Compare the Market’s General Manager of Car Insurance, Adrian Taylor, said that while many people across Australia, Canada and the US are concerned about price, we should see it come down in the near future.

“EVs are becoming more common across many countries and the more models that are released, the more competition there is and the lower prices should become,” Mr Taylor said. “Similarly, while concerns around charging availability and times are valid, each country continues to invest in technology and infrastructure to make powering your vehicle easier and more accessible.

“Whether you’re in the market for a new vehicle or already in possession of one, it’s always best to weigh up your options and which type of car is going to suit your needs best. Things such as running costs, driving range and performance in different types of weather can vary quite dramatically between different vehicles.
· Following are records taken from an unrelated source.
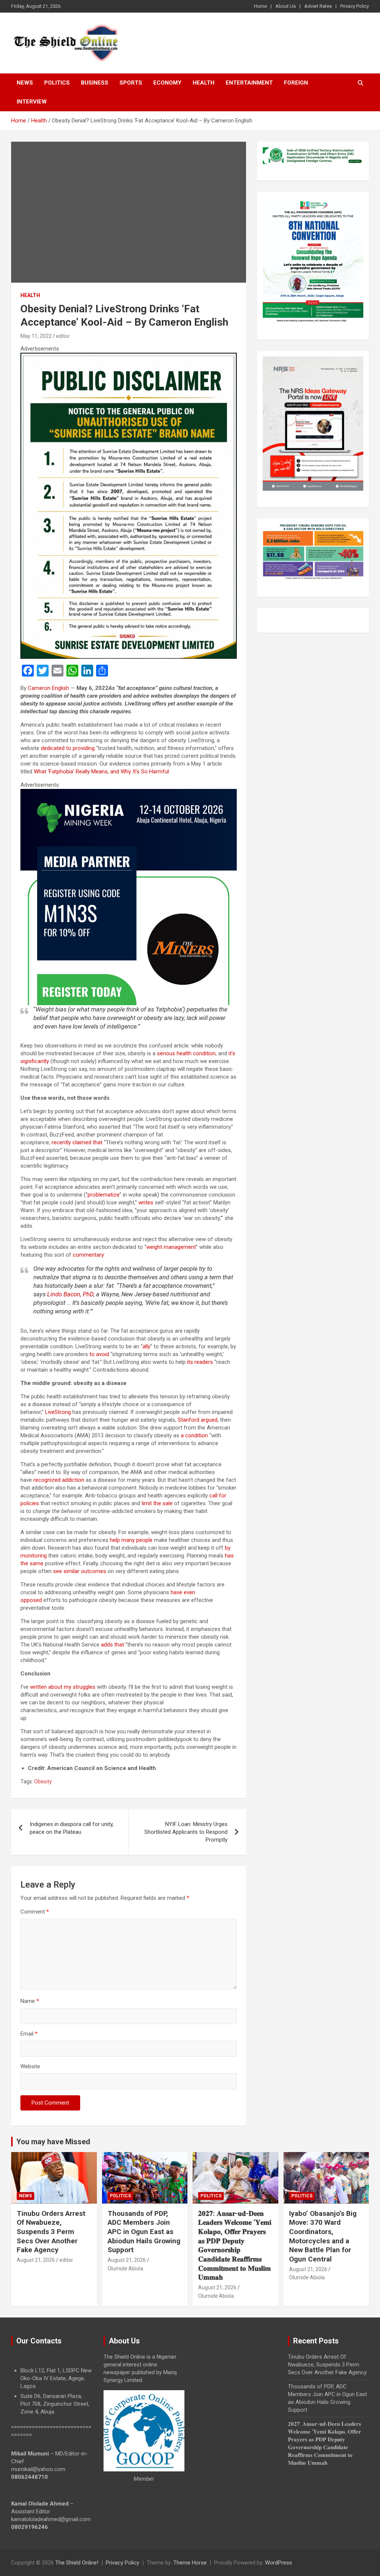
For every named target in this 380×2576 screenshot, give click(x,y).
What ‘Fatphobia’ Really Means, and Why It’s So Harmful (101, 771)
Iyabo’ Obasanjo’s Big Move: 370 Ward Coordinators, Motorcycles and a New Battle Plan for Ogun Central (323, 2236)
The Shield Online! (76, 2562)
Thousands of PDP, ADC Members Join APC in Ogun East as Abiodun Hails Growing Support (144, 2231)
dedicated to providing (68, 748)
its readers (200, 1362)
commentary (88, 1254)
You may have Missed (53, 2141)
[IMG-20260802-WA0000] (128, 792)
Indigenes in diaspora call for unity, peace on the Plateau (72, 1828)
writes (145, 1202)
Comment (34, 1911)
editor (63, 336)
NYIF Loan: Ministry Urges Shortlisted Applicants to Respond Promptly (185, 1832)
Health (203, 82)
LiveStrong (58, 1412)
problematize (103, 1194)
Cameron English (48, 688)
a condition (194, 1435)
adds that (112, 1644)
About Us (285, 6)
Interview (32, 101)
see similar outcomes (79, 1571)
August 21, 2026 (36, 2260)
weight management (171, 1247)
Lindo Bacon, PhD (70, 1294)
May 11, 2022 (36, 336)
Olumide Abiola (125, 2268)
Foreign (296, 82)
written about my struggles (62, 1687)
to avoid (99, 1354)
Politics (57, 82)
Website (30, 2066)
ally (146, 1346)
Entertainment (249, 82)
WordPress (278, 2562)
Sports (130, 82)
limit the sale (157, 1503)
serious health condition (186, 1053)
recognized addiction (58, 1480)
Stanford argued (197, 1420)
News (25, 82)
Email (28, 2033)
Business (94, 82)
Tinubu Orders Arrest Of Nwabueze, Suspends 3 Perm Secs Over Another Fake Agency (51, 2231)
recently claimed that (77, 1142)
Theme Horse (190, 2562)
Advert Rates (318, 6)
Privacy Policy (354, 6)
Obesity (43, 1781)
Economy (167, 82)
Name (29, 2001)
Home (260, 6)
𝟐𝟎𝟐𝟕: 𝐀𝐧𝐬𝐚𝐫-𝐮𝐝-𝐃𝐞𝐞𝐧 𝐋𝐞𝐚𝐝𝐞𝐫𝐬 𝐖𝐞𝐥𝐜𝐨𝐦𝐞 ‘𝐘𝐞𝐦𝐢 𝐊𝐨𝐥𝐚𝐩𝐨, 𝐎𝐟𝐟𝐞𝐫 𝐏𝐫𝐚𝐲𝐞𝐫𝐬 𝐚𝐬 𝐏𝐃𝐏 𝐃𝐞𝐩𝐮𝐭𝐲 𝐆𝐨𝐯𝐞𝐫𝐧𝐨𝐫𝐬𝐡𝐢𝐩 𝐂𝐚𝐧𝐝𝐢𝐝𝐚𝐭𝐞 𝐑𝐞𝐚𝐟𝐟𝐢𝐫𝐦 (234, 2245)
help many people (131, 1540)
“Our research also showed that many drivers believe that the cost of insuring an electric vehicle is notably higher than that of a traditional vehicle, which isn’t necessarily true. The cost of insurance can be influenced by many different factors, and can vary between insurers and policies, which is why it’s a good idea to compare your options for car insurance to see if there is a deal that better suits your needs.”

Regardless of the car insurance policy you are looking to purchase, always check the Product Disclosure Statement (PDS) to better understand any limits, exclusions or restrictions.


Compare the Market commissioned Pure Profile to survey 1,004 Australian, 1,006 American and 1,005 Canadian adults in April 2023.

Currencies were converted using on XE Currency Converter on 11 May 2023.